The Government will also look at additional programmes to help disadvantaged drivers to access the next licence stage, and have more driver training in schools.
The moves, announced today by Associate Transport Minister Julie Anne Genter, are a response to a 2014 law change that brought in a five-year time limit on learner and restricted licences for cars and motorcycles.
It was meant to be an incentive for drivers to graduate to a full licence, which would also make them safer drivers.
But Genter said that it appeared to have failed - only 12 per cent of those drivers had booked in a test to move to the next licence.
All learner and restricted licences set to expire by December 2021 - which affects about 144,000 people - will be given a two-extension so those drivers will not lose their licences.
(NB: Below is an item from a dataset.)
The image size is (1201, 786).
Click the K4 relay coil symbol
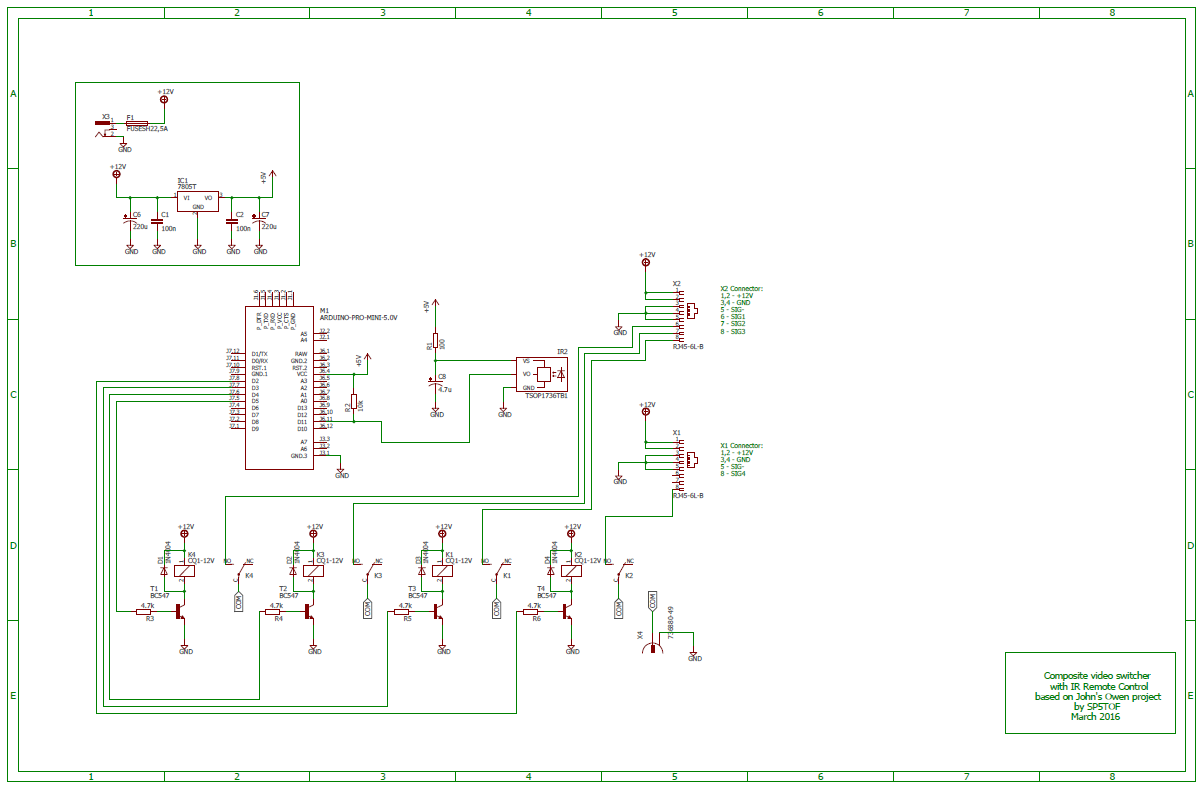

There were many reasons why people did not move on to the next licensing stage, Genter said.
"Time-limited licences make sense in theory, but we also need to acknowledge that people without the resources, training, or support to pass these tests risk becoming unlicensed when time's up.
"Whether people are unaware their licence is time limited, or for other reasons, the current rate of learner or restricted drivers progressing to the next licence stage is too low."
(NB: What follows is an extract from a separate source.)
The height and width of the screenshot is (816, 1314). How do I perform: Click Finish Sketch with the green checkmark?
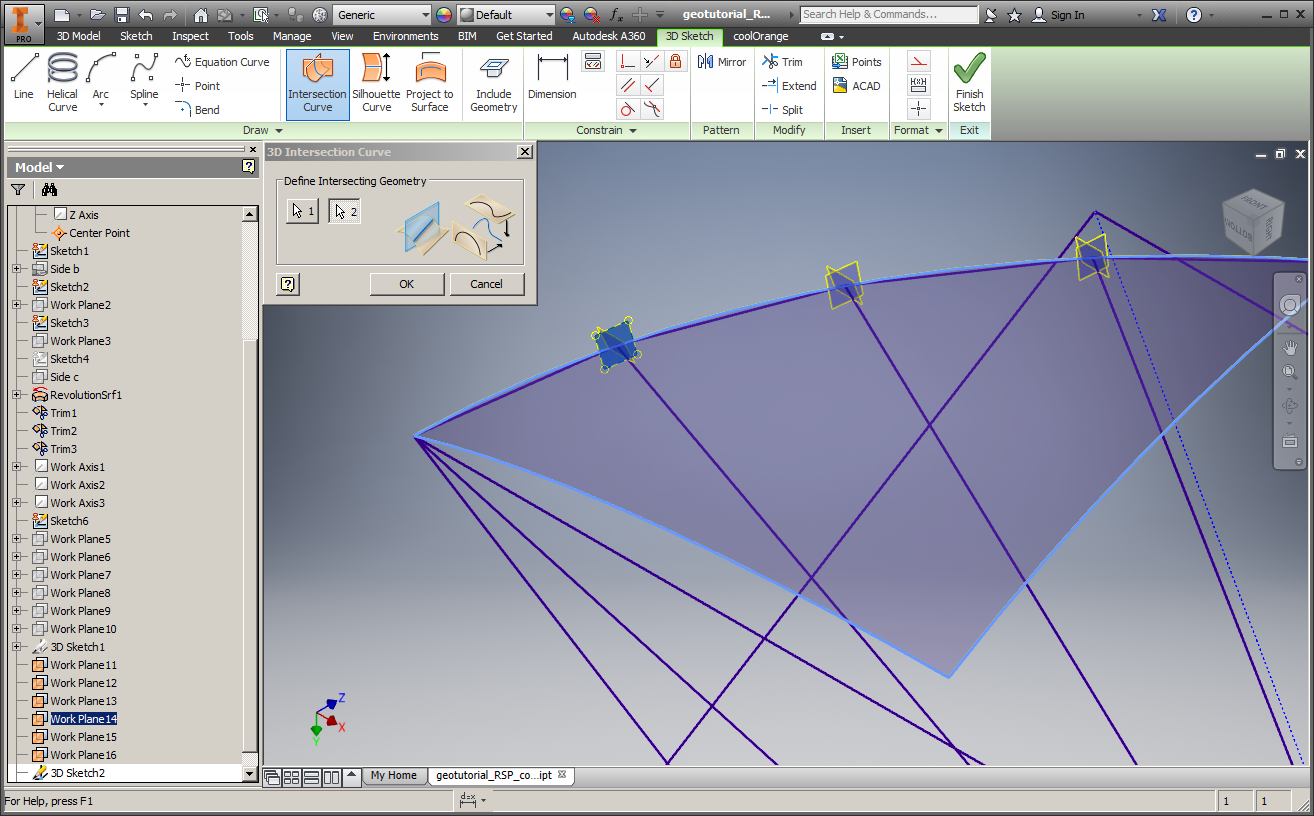(x=968, y=82)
The amnesty will not apply to those learner and restricted licence holders who hold a 10-year licence, have zero alcohol or alcohol interlock sentences, are suspended or disqualified from driving any time before November 30, 2019, or are aged 75 before December 1, 2021.
Genter also said the Government will review the system to look at barriers to drivers graduating to full licences, including the costs and the number of driving instructors.
It costs $134.80 to sit a restricted driver's licence test, and $109.50 to get a full driver's licence. A holder of an expiring learner or restricted licence has to pay $65.80 to keep their licence from expiring.
The Government will also:
• Launch a campaign to encourage learners and restricted drivers to progress to the next stage.
• Look at additional programmes to help disadvantaged young drivers access licensing
• Expand access to driver training and resources in schools
• Increase the capacity of driver's licence testing sites.
"My message to licence holders in this situation is - don't wait. Book your test now. If cost is an issue talk to Work and Income about the financial assistance on offer," Genter said.
The 2014 changes came in to try and push holders of learner or restricted licences to move more quickly to a full licence.
At the time, a regulatory impact statement said that 37 per cent of learner's licence holders (109,102 learner's licence holders) and 32 per cent of restricted licence holders (98,838 restricted licence holders) held their licences for more than six years.
A survey from 2006 to 2008 showed 38 per cent of those on a learner's licence had not progressed to a restricted.
Of those, 27 per cent said they were "too lazy or too busy to do so", 26 per cent said they had limited access to the means to drive, and 14 per cent said it was because of costs.
The 2014 changes also include changes such as photographic ID when applying for a licence to reduce the risk of identity fraud.